You also need to think about transcription speed, and how that works with speech or voice analytics. Some software can analyze many calls at once and return an output in a matter of seconds or minutes, while others require far more processing time.
Processing fast also means processing efficiently. An STT system that maximizes throughput efficiency is going to require far less hardware or cloud infrastructure. Even if you're not managing your own hardware or cloud, you will wind up paying those costs in the form of hourly transcription rates.
What speed you need depends on what kind of business you have. If you need to be able to respond quickly to issues as they develop, then you’ll need to focus on solutions designed for post-call that work efficiently, and can adapt for real-time when your business is ready for it. (A real-time solution requires extensive hardware infrastructure to access audio streams.) On the other hand, if longer-term trends, such as how customer sentiment is changing month to month, are what concerns you, then post-call probably makes more sense.
One final feature to consider is the architecture of the solution. Do you need a flexible architecture, which allows you to run STT either in the cloud or on-premise? Are you able to deploy in your own cloud infrastructure? Do you have compliance requirements which make an in-cloud solution unworkable? (On this point, let me note that there are vendors — including some big, household names — that require your STT solution run in the cloud.) What are the cost implications of going on-premise as opposed to running in the cloud?
While these may seem like points that only IT or the CFO would care about, it’s important not to go too far into buying a solution if it just won’t run the way you need it to.

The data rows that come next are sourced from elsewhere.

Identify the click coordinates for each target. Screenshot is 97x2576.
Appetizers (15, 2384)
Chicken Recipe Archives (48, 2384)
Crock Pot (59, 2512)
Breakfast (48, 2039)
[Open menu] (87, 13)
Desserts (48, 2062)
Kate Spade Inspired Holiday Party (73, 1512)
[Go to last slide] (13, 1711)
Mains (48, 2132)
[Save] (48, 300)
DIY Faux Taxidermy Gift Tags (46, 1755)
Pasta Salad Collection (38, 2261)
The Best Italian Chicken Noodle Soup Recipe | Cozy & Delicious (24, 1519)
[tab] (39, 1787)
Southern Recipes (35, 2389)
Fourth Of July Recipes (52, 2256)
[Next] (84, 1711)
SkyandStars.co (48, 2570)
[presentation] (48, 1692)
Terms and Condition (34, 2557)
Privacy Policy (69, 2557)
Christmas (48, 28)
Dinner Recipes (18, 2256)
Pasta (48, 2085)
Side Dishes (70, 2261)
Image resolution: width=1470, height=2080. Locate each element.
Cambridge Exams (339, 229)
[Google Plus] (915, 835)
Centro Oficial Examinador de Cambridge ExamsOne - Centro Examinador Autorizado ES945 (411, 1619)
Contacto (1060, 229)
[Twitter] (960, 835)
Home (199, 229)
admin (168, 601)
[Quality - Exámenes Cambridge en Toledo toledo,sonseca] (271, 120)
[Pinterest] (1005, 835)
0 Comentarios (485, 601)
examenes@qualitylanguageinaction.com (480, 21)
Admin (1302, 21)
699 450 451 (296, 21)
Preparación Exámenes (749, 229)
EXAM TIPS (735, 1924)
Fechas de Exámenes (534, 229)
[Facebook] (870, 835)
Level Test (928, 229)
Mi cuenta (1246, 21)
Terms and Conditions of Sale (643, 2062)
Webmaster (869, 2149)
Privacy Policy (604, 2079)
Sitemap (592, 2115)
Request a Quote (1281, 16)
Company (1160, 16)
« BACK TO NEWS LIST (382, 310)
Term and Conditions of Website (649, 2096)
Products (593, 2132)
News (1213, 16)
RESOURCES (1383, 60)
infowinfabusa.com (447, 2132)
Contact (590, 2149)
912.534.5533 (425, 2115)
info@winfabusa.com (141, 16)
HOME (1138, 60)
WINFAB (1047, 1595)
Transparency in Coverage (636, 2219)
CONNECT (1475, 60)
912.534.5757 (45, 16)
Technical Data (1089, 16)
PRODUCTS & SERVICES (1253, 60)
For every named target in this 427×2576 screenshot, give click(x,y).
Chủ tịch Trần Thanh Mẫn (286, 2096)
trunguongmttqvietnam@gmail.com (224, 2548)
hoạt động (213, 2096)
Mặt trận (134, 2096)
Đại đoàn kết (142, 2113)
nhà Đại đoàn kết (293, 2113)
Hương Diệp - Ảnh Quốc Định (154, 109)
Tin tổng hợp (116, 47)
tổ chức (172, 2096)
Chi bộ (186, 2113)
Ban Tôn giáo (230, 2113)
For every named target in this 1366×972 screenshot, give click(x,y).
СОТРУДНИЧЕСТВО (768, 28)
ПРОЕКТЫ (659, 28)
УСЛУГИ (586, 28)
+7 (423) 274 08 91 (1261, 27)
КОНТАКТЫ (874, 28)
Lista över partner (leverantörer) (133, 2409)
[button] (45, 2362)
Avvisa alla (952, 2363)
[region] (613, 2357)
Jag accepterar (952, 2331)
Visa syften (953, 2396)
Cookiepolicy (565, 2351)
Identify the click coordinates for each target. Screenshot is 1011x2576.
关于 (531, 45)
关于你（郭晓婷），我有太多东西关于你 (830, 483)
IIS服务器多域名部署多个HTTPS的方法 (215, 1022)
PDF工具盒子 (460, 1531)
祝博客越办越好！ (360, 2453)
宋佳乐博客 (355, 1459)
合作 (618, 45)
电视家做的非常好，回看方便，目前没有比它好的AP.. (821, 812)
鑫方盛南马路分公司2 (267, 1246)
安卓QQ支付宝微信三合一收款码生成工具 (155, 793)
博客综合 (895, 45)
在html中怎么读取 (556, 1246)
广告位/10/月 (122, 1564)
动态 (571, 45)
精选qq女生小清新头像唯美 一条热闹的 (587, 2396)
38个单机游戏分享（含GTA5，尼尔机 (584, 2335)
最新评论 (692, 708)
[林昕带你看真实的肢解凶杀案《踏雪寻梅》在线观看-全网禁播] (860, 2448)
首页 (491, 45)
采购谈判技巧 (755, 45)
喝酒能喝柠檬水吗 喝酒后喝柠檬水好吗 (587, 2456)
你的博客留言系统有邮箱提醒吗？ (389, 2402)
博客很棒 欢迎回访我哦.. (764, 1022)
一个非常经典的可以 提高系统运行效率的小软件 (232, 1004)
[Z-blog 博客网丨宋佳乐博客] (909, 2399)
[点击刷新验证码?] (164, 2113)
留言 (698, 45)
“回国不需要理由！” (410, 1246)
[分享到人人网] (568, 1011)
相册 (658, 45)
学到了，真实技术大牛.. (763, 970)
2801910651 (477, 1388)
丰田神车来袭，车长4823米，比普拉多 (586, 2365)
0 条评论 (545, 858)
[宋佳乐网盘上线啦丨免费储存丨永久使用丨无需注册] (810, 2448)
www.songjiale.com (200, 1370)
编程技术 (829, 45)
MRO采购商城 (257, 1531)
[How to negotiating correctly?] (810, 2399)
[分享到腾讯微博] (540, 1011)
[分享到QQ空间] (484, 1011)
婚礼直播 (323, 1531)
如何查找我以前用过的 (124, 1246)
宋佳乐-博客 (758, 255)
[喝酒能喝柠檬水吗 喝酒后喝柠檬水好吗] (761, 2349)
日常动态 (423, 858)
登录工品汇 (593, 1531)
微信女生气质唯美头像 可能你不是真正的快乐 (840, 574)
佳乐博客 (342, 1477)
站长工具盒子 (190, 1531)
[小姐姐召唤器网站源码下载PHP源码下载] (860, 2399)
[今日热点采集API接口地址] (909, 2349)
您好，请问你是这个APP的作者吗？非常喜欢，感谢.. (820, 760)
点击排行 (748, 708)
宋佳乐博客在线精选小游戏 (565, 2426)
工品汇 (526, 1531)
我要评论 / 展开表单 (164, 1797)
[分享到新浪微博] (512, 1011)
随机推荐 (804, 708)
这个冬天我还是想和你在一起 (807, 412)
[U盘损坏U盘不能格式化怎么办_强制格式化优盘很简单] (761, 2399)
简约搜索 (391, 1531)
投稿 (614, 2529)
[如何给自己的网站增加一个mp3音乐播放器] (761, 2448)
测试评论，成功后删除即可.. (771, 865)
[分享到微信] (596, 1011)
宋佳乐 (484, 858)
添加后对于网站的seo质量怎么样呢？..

Finally, you need to get very specific and very fine-grained on how you’re going to use speech analytics or STT. If you’re trying to get an STT solution in order to enable speech analytics, then what do you want speech analytics for? Do you have a particular vertical that you need to focus on? Are you interested in sentiment and emotion analysis? Are you looking for whether agents are using (or avoiding) certain key phrases? Do you want to improve agent coaching and training?
Whatever your use-case, or use-cases, you should know what they are, and look for vendors with expertise and experience in serving those needs.